▸ Goal of the exercise:
Turn the items below into a Markdown table with two columns, No. and Line: number each row and give one line per row, skipping blank lines.

····················

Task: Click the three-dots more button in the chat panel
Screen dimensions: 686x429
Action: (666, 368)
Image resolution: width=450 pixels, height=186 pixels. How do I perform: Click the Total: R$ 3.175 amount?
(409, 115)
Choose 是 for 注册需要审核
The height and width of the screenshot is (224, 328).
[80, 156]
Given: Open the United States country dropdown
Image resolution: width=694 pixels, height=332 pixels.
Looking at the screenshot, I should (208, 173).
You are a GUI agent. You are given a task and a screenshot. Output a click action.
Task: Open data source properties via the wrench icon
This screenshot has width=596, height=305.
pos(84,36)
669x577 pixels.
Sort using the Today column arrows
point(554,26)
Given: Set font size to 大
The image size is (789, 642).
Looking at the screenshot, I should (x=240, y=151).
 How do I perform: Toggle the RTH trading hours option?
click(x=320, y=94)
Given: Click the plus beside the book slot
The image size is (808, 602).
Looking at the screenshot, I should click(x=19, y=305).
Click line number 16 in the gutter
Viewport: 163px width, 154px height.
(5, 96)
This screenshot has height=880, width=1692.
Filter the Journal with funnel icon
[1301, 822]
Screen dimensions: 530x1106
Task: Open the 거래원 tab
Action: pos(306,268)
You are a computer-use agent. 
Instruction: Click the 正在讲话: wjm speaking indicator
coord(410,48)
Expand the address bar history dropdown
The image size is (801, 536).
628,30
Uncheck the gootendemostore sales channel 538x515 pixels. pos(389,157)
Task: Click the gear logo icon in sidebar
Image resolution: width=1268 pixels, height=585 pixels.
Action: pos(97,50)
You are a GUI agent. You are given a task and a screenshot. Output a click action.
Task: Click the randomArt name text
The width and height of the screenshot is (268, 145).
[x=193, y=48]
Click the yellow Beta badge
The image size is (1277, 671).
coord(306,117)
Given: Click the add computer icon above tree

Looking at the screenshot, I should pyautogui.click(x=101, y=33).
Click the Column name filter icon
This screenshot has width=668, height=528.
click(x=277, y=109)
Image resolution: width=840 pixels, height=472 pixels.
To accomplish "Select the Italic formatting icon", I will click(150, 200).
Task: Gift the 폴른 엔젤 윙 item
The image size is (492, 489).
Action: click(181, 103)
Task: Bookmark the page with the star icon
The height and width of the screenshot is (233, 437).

····················

▸ Exercise answer:
| No. | Line |
|---|---|
| 1 | Task: Click the three-dots more button in the chat panel |
| 2 | Screen dimensions: 686x429 |
| 3 | Action: (666, 368) |
| 4 | Image resolution: width=450 pixels, height=186 pixels. How do I perform: Click the Total: R$ 3.175 amount? |
| 5 | (409, 115) |
| 6 | Choose 是 for 注册需要审核 |
| 7 | The height and width of the screenshot is (224, 328). |
| 8 | [80, 156] |
| 9 | Given: Open the United States country dropdown |
| 10 | Image resolution: width=694 pixels, height=332 pixels. |
| 11 | Looking at the screenshot, I should (208, 173). |
| 12 | You are a GUI agent. You are given a task and a screenshot. Output a click action. |
| 13 | Task: Open data source properties via the wrench icon |
| 14 | This screenshot has width=596, height=305. |
| 15 | pos(84,36) |
| 16 | 669x577 pixels. |
| 17 | Sort using the Today column arrows |
| 18 | point(554,26) |
| 19 | Given: Set font size to 大 |
| 20 | The image size is (789, 642). |
| 21 | Looking at the screenshot, I should (x=240, y=151). |
| 22 |  How do I perform: Toggle the RTH trading hours option? |
| 23 | click(x=320, y=94) |
| 24 | Given: Click the plus beside the book slot |
| 25 | The image size is (808, 602). |
| 26 | Looking at the screenshot, I should click(x=19, y=305). |
| 27 | Click line number 16 in the gutter |
| 28 | Viewport: 163px width, 154px height. |
| 29 | (5, 96) |
| 30 | This screenshot has height=880, width=1692. |
| 31 | Filter the Journal with funnel icon |
| 32 | [1301, 822] |
| 33 | Screen dimensions: 530x1106 |
| 34 | Task: Open the 거래원 tab |
| 35 | Action: pos(306,268) |
| 36 | You are a computer-use agent.  |
| 37 | Instruction: Click the 正在讲话: wjm speaking indicator |
| 38 | coord(410,48) |
| 39 | Expand the address bar history dropdown |
| 40 | The image size is (801, 536). |
| 41 | 628,30 |
| 42 | Uncheck the gootendemostore sales channel 538x515 pixels. pos(389,157) |
| 43 | Task: Click the gear logo icon in sidebar |
| 44 | Image resolution: width=1268 pixels, height=585 pixels. |
| 45 | Action: pos(97,50) |
| 46 | You are a GUI agent. You are given a task and a screenshot. Output a click action. |
| 47 | Task: Click the randomArt name text |
| 48 | The width and height of the screenshot is (268, 145). |
| 49 | [x=193, y=48] |
| 50 | Click the yellow Beta badge |
| 51 | The image size is (1277, 671). |
| 52 | coord(306,117) |
| 53 | Given: Click the add computer icon above tree |
| 54 | Looking at the screenshot, I should pyautogui.click(x=101, y=33). |
| 55 | Click the Column name filter icon |
| 56 | This screenshot has width=668, height=528. |
| 57 | click(x=277, y=109) |
| 58 | Image resolution: width=840 pixels, height=472 pixels. |
| 59 | To accomplish "Select the Italic formatting icon", I will click(150, 200). |
| 60 | Task: Gift the 폴른 엔젤 윙 item |
| 61 | The image size is (492, 489). |
| 62 | Action: click(181, 103) |
| 63 | Task: Bookmark the page with the star icon |
| 64 | The height and width of the screenshot is (233, 437). |